No meio do fogo cruzado das acusações mútuas entre defensores e opositores dos transgênicos, a procuradora da República Maria Soares Cordioli, indicada pelo Ministério Público Federal para monitorar as reuniões da Comissão Técnica Nacional de Biossegurança (CTNBio), disse que o colegiado "não está muito consciente" de seu papel e "assustado" com suas atribuições para decidir temas ambientais.

"A CTNBio não está muito consciente de seu papel. Parece que a preocupação é mais tecnológica e não com o meio ambiente. O ponto que eles consideram mais importante é a ciência", afirmou ao Valor. "Não é só [a CTNBio] dizer se um produto será autorizado cientificamente, mas também tem que avaliar o viés ambiental, trabalhista e dos direitos do consumidor".

Na primeira entrevista depois de ser indicada pela 4ª Câmara de Meio Ambiente do MPF para a tarefa, a procuradora defendeu a instituição das acusações de "intervenção branca" na CTNBio e considerou "indispensável" sua participação no colegiado responsável pela liberação comercial dos transgênicos. "Não vêem com bons olhos [a participação] porque defendemos teses contrárias ao entendimento da CTNBio." O Ministério Público entrou com uma ação de inconstitucionalidade contra a parte da Lei de Biossegurança que dá poder à comissão para decidir sobre os impactos ambientais dos transgênicos. "É uma atribuição inconstitucional, que viola a Constituição e o sistema nacional de meio ambiente", disse. O MP também tem uma ação contra a liberação comercial da soja transgênica Roundup Ready, da multinacional mpresa>Monsantompresa>.

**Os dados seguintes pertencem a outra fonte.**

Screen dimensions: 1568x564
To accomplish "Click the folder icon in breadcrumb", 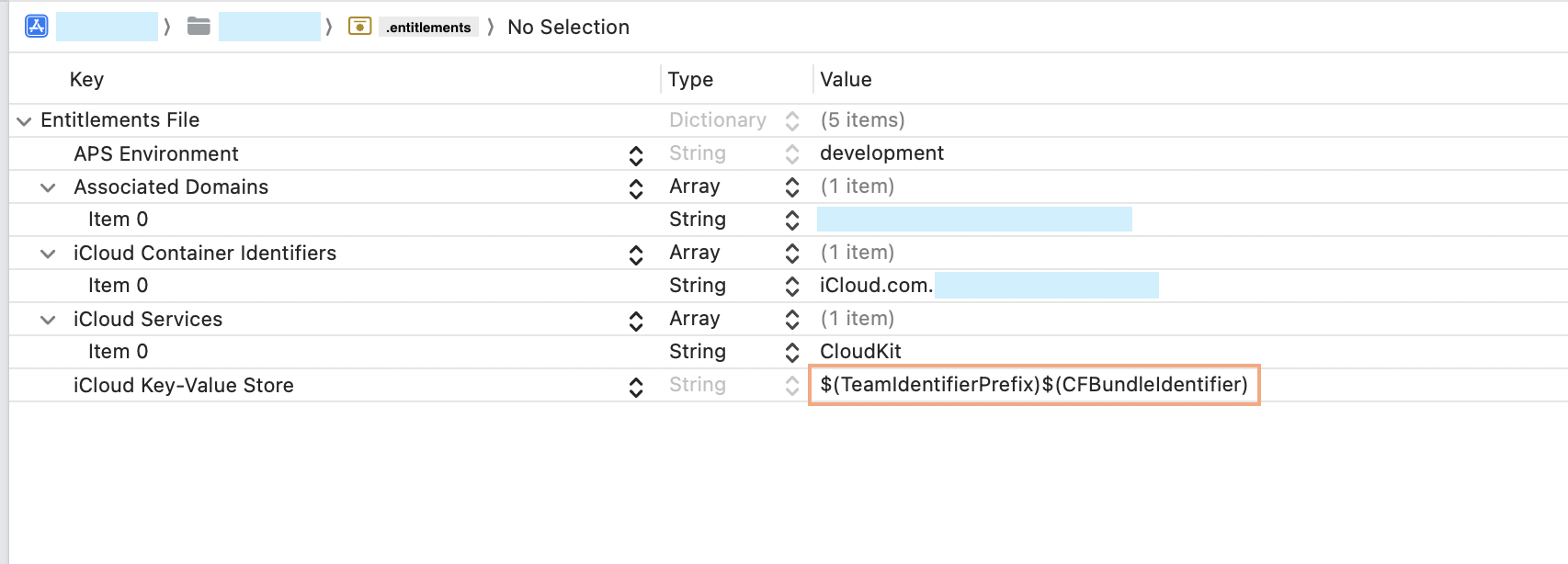I will (199, 27).
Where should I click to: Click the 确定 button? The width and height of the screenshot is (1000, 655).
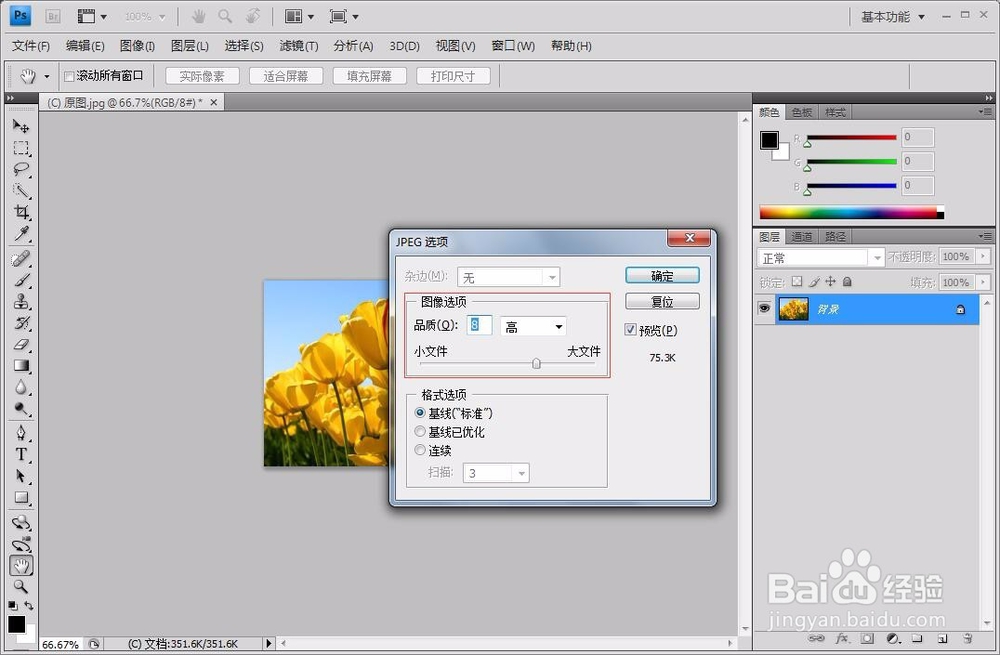(661, 275)
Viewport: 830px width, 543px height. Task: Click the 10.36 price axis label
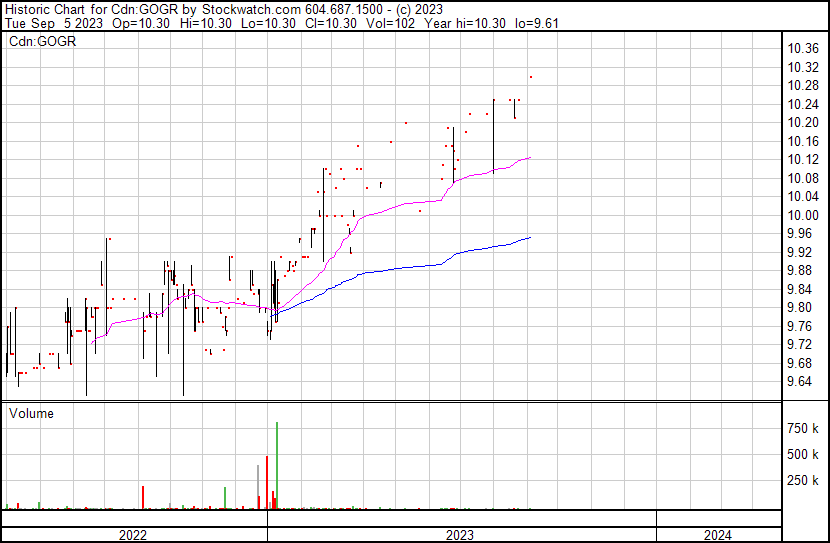coord(803,49)
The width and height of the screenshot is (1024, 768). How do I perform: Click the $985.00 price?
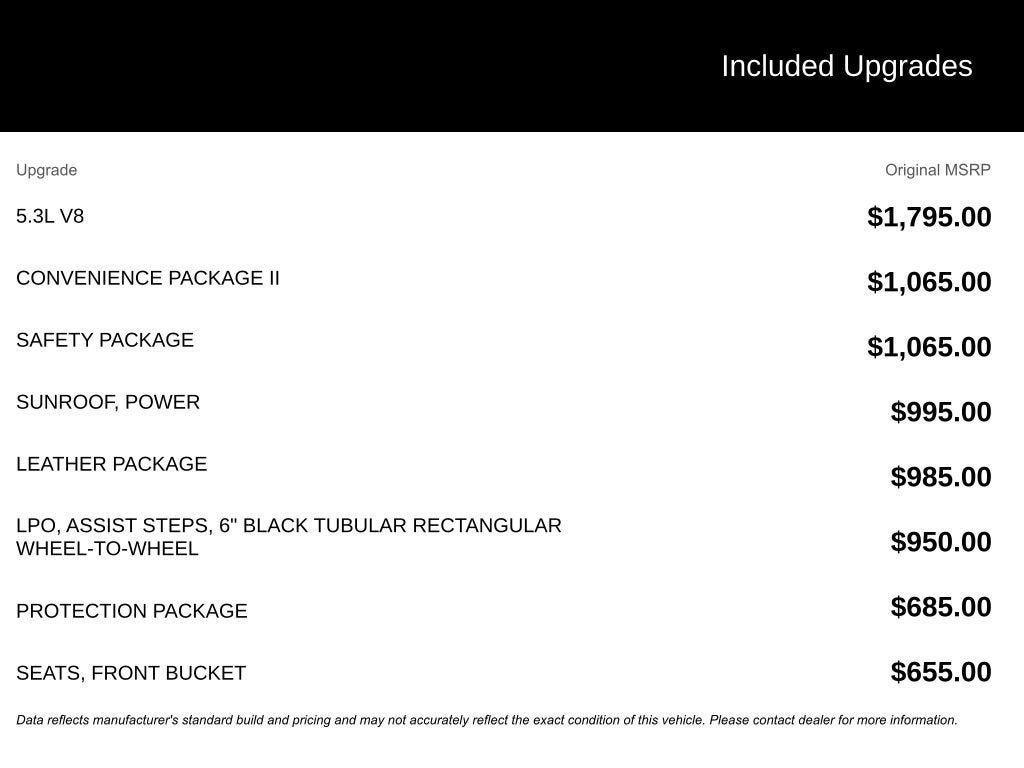(941, 477)
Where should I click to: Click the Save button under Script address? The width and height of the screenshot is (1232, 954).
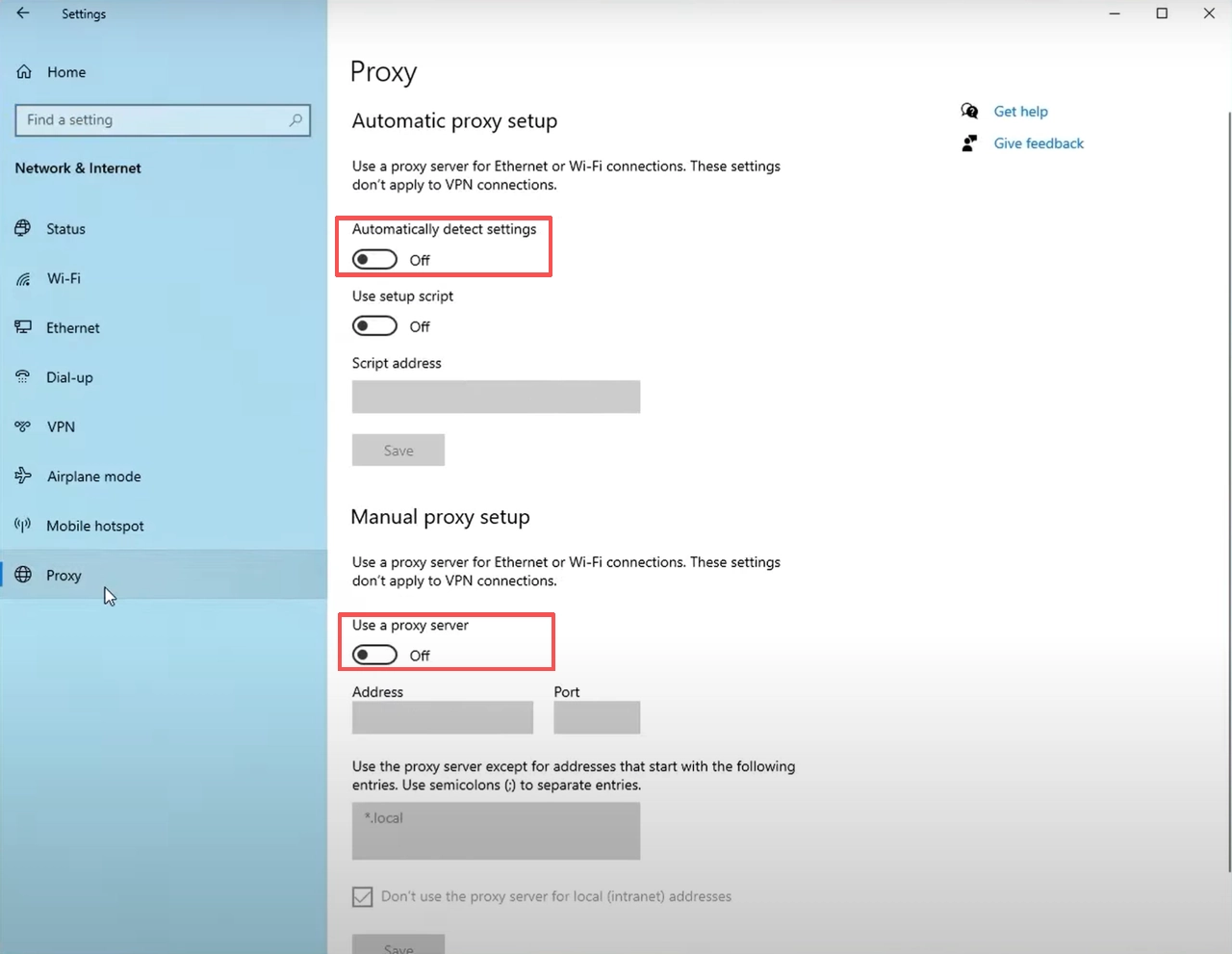click(398, 450)
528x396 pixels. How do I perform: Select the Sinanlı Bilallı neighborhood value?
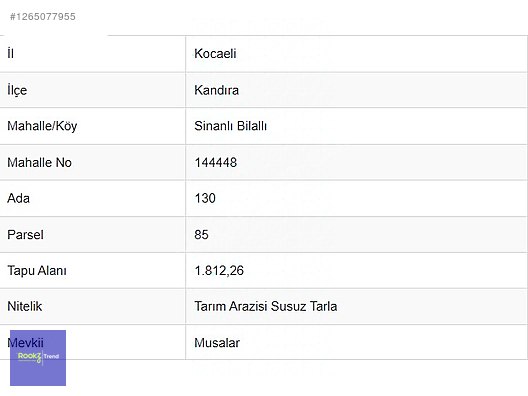(x=231, y=126)
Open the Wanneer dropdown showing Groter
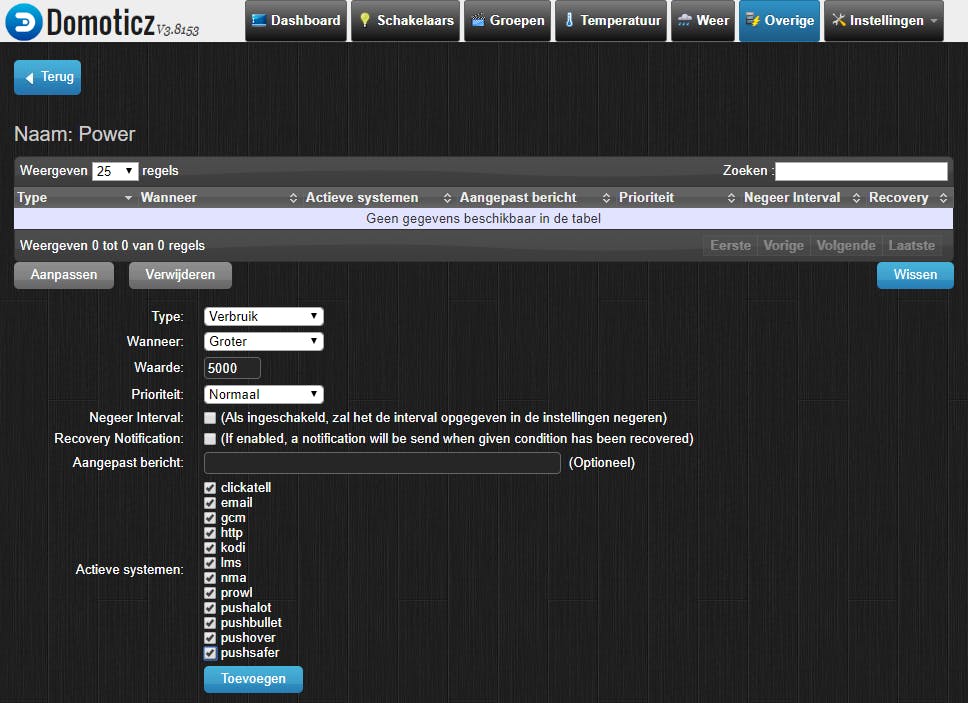Screen dimensions: 968x703 (263, 341)
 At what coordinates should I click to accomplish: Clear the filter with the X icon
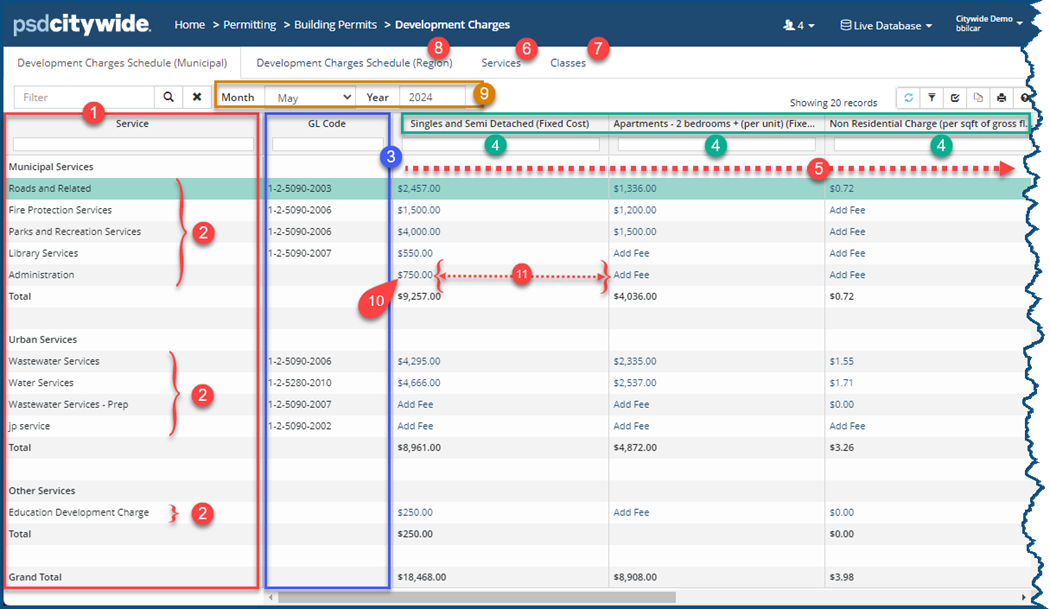click(197, 97)
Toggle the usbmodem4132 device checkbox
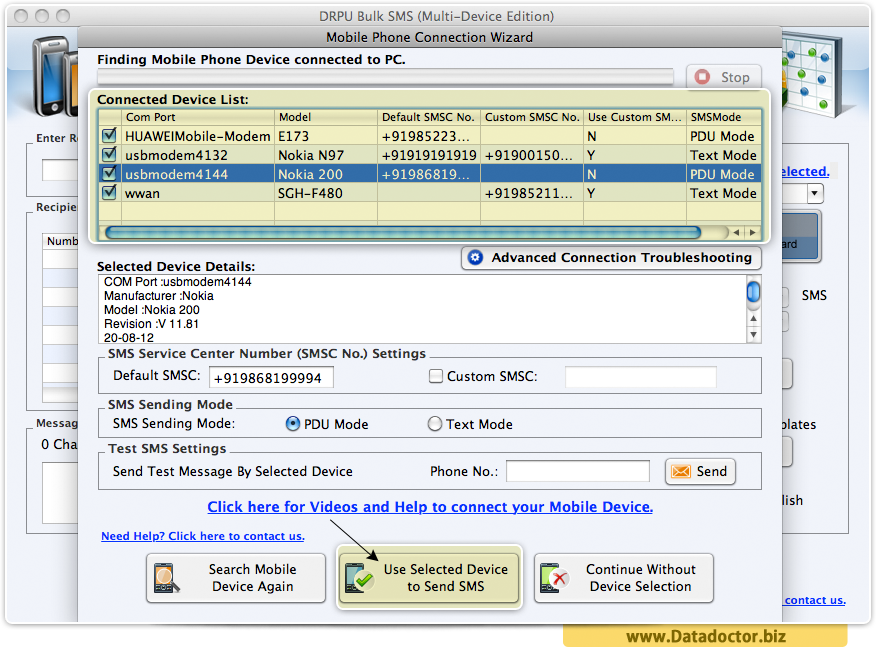The image size is (876, 647). (110, 155)
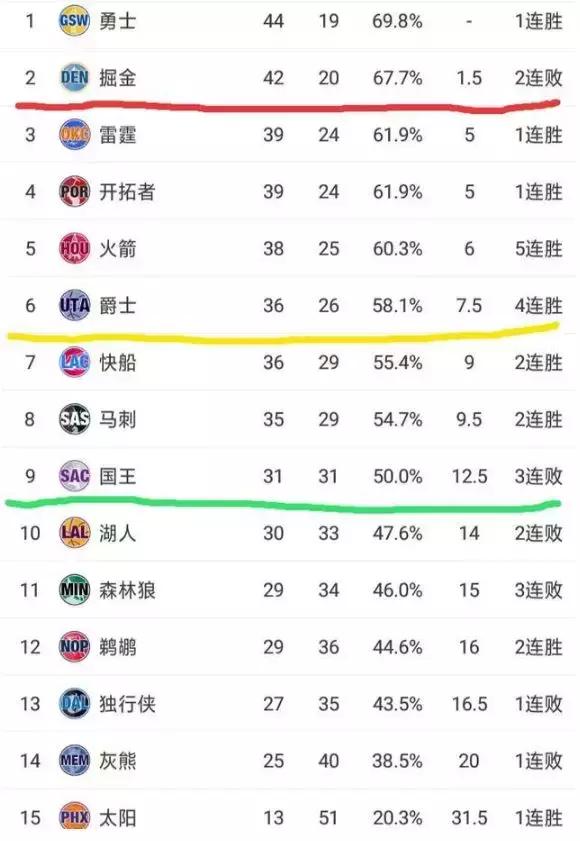Click the SAS Spurs team logo

point(74,419)
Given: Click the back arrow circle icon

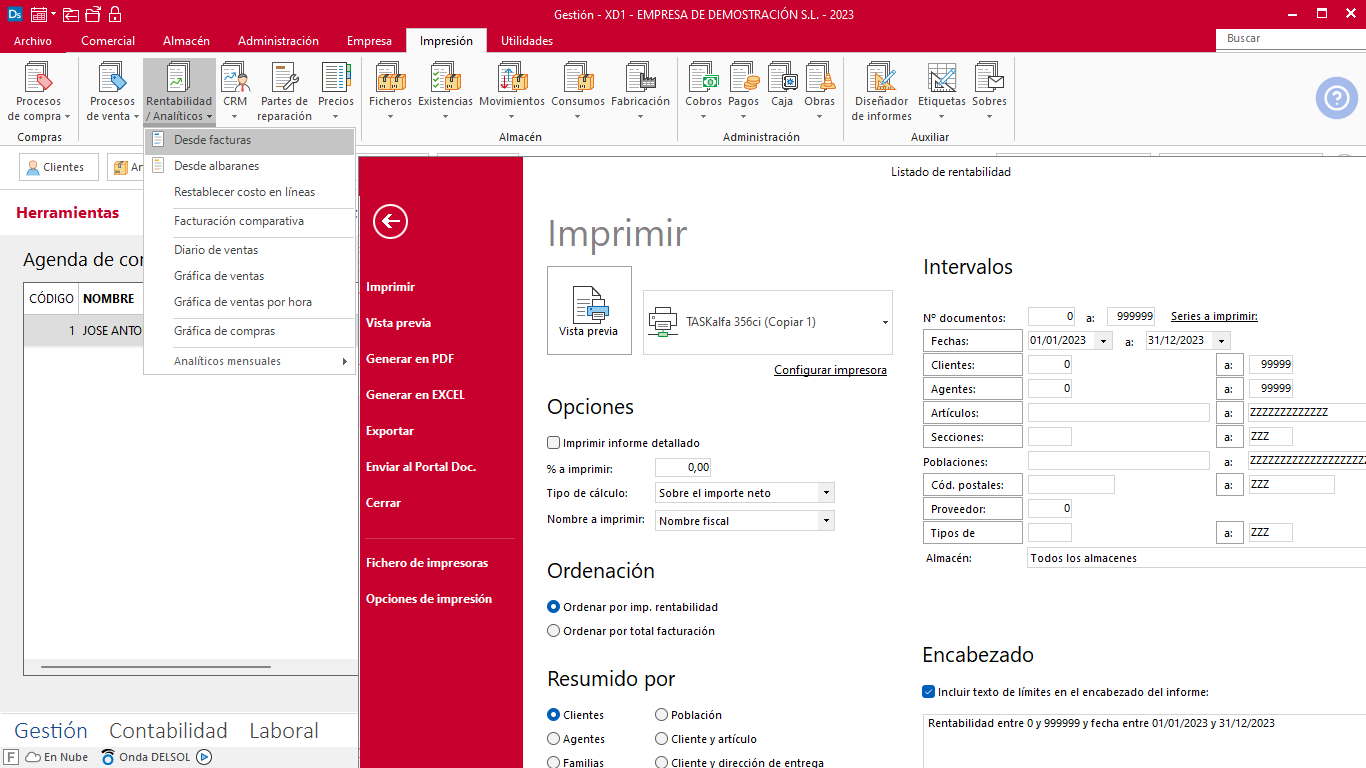Looking at the screenshot, I should coord(390,221).
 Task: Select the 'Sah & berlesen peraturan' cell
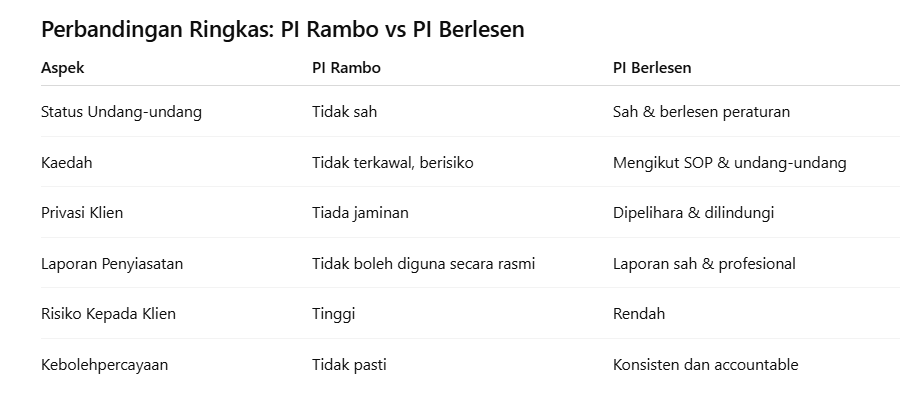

A procuradora afirmou não acreditar que o procurador-geral, Antonio Fernando de Souza, atenda a pedidos de alguns membros da CTNBio para rever a participação do MP. "Não vejo essa possibilidade. Seria um retrocesso porque não vamos obstaculizar. Defendemos que ela [a CTNBio] funcione. Quando não funcionar é que é um problema", disse.

Como forma de justificar sua participação no colegiado, a procuradora afirmou que o MP está disposto a "apurar responsabilidades" por meio de ações judiciais em casos de "incidentes e acidentes" com a liberação de transgênicos. "Isso pode dar ação civil pública ou criminal", disse. Cordioli disse que "só agora a CTNBio começou, de fato, a funcionar porque antes [da nova Lei de Biossegurança, editada no fim de 2005] havia conflitos de atribuições na lei que a criou". De acordo com ela, sua participação será entendida "com o tempo" porque dará "mais credibilidade à instituição", já que o MP "está para defender não a posição de A ou B, mas a ordem jurídica e os interesses da sociedade".

A procuradora também garantiu que o MP fiscalizará a tramitação de processos e "a correção e a regularidade" dos procedimentos adotados pela CTNBio. Na reunião de maio, o MP obrigou os membros da comissão a assinar uma declaração de conduta explicitando eventuais conflitos de interesse nos julgamentos de processos. Prevista no regimento interno, a obrigação não tinha sido cumprida até então. Cordioli avisou que as próximas determinações do MP serão a publicação das atas de reunião e o completo funcionamento do sistema de informações públicas, obrigações ainda não cumpridas pelo colegiado.